Der erste Teil unserer Abhandlung soll für die Geschichte der Herrschaft Wiesenburg, deren Hauptbestandteil .die eben geschilderte Brandtsheide ist, den allgemeinen Hintergrund schaffen; er wird versuchen, ein Bild von den agrarischen Verhältnissen unseres gesamten Gebietes zu geben, wie sie sich nach den sächsischen Amtsbüchern des 16. Jahrhunderts darstellen; aus dem Befunde werden sich mit Benutzung des dürftigen Urkundenmaterials Rückschlüsse auf die Entstehung dieser Verhältnisse ziehen lassen. Die eigentümliche Entwicklung der Herrschaft Wiesenburg, die wir bis zur Gegenwart verfolgen wollen, wird dann umso klarer hervortreten.
Zu den Quellen
Die sächsische Regierung begann zu Anfang des 16. Jahrhunderts mit der Aufnahme der so genannten Amts- oder Erbbücher, die sich mehr und mehr zu "genauen statistischen Gemälden" der einzelnen Ämter herausbildeten, (darüber Wuttke 24 ff., der auch ein Muster für die Anlage eines solchen Erbbuches gibt; eine Vorstellung von der Reichhaltigkeit dieser Quellen erhält man aus Oppermanns Studie). Wir können drei Serien dieser Amtsbücher unterscheiden, eine aus dem "Anfang", eine aus der Mitte, eine aus dem Ende des 16. Jahrhunderts; unseren Angaben legen wir im allgemeinen die mittlere Serie zugrunde. Für die zur Provinz Sachsen gehörenden Teile unseres Gebietes finden sich die Amtsbücher dieser Serie vollständig im Staatsarchiv zu Magdeburg. (Die erste Serie ist unvollständig, da das Wittenberger Erbbuch von 1513 in Dresden aufbewahrt wird.) Weniger gut gestellt sind die zur Provinz Brandenburg geschlagenen Ämter.

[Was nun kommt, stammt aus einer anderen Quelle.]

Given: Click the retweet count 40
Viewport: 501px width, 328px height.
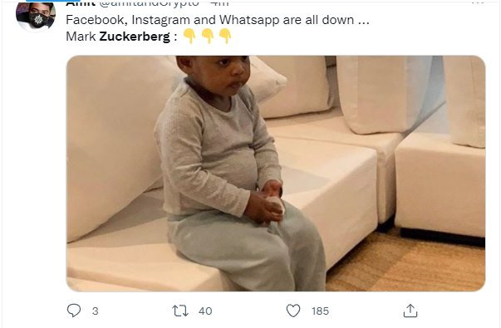Looking at the screenshot, I should pyautogui.click(x=205, y=311).
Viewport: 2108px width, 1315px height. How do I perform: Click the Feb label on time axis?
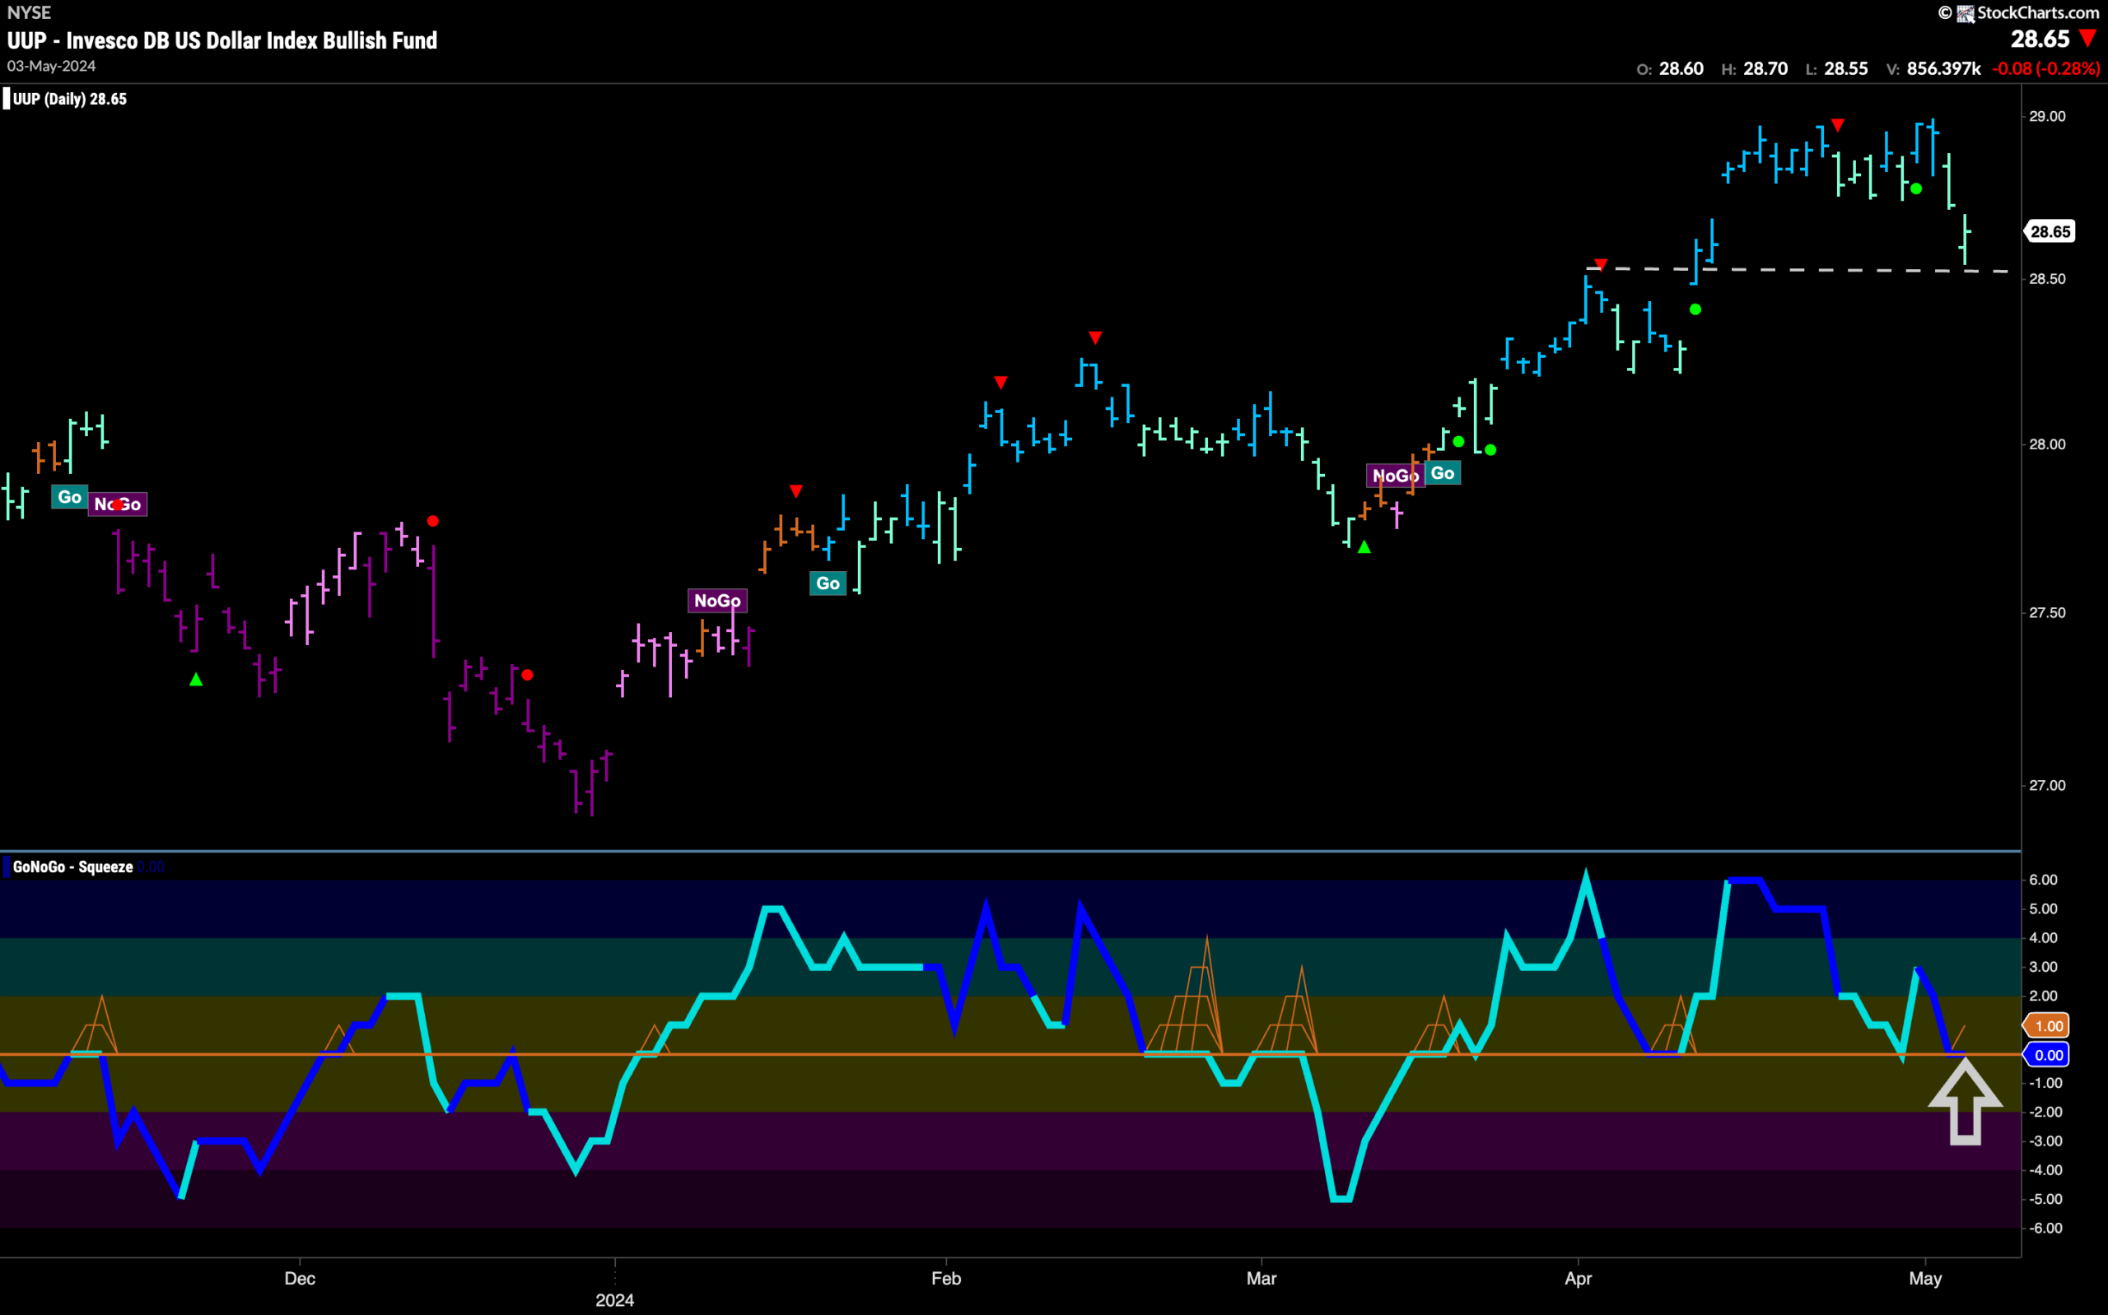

Für Belzig fand ich ein Erbbuch von 1550 auf dem dortigen Amtsgericht; es ging jedoch verloren, so dass ich nur einen ungenügenden vorläufigen Auszug benutzen konnte. Das fragmentarische Amtsbuch von 1591 im Geheimen Staatsarchiv konnte durch eine teilweise Abschrift im Wiesenburger Schlossarchiv ergänzt werden. Über das Amt Jüterbog, das 1635 an Sachsen fiel, sind im Geheimen Staatsarchiv Erbbücher von 1648 und 1661 vorhanden, die aber den Zustand vor dem Dreißigjährigen Kriege wiederzugeben suchen. Im Wiesenburger Archiv liegen "Hausbücher" aus den Jahren 1575 und 1592, die den Erbbüchern nachgebildet sind. Es wäre gewagt, Quellen aus so verschiedener Zeit nebeneinander zu benutzen, wenn nicht die Visitationsprotokolle, die von 1528 bis tief ins 17. Jahrhundert hineinreichen, uns sicher machten, dass wesentliche Veränderungen seitdem nicht stattgefunden haben; sie bringen ziemlich regelmäßig, wenn auch nicht immer zuverlässig, den Besitzer des Dorfes, die Zahl der Hüfner und Kossäten, Vorhandensein eines Rittersitzes u. ä.; bisweilen haben sie auch andere brauchbare Angaben.
Für die früheren Jahrhunderte konnte ich einige Notizen aus dem Königl. Sächs. Haupt-Staats-Archiv, teils direkt, teils nach E. 0. Schulze, benutzen. Urkundenmaterial findet sich spärlich und verstreut in Schöttgen und Kreyßigs "Obersächsischer Nachlese", in Riedels Codex diplomaticus Brandenburgensis (C. d. B. A VIII 104-105, 114-115), Heinemanns Codex diplomaticus Anhaltinus (C. d. A.) und den Magdeburger Regesten (R. A. M. I 722). Eine Serie von 20 Urkunden über die Deutschordenskommende Dahnsdorf bei Belzig, von 1227 bis 1598 reichend, hat Theodor Mühlmann herausgegeben; einige dieser Urkunden sind bei Riedel "Die Mark Brandenburg i. J. 1250"' (1, 240a. 2) gedruckt.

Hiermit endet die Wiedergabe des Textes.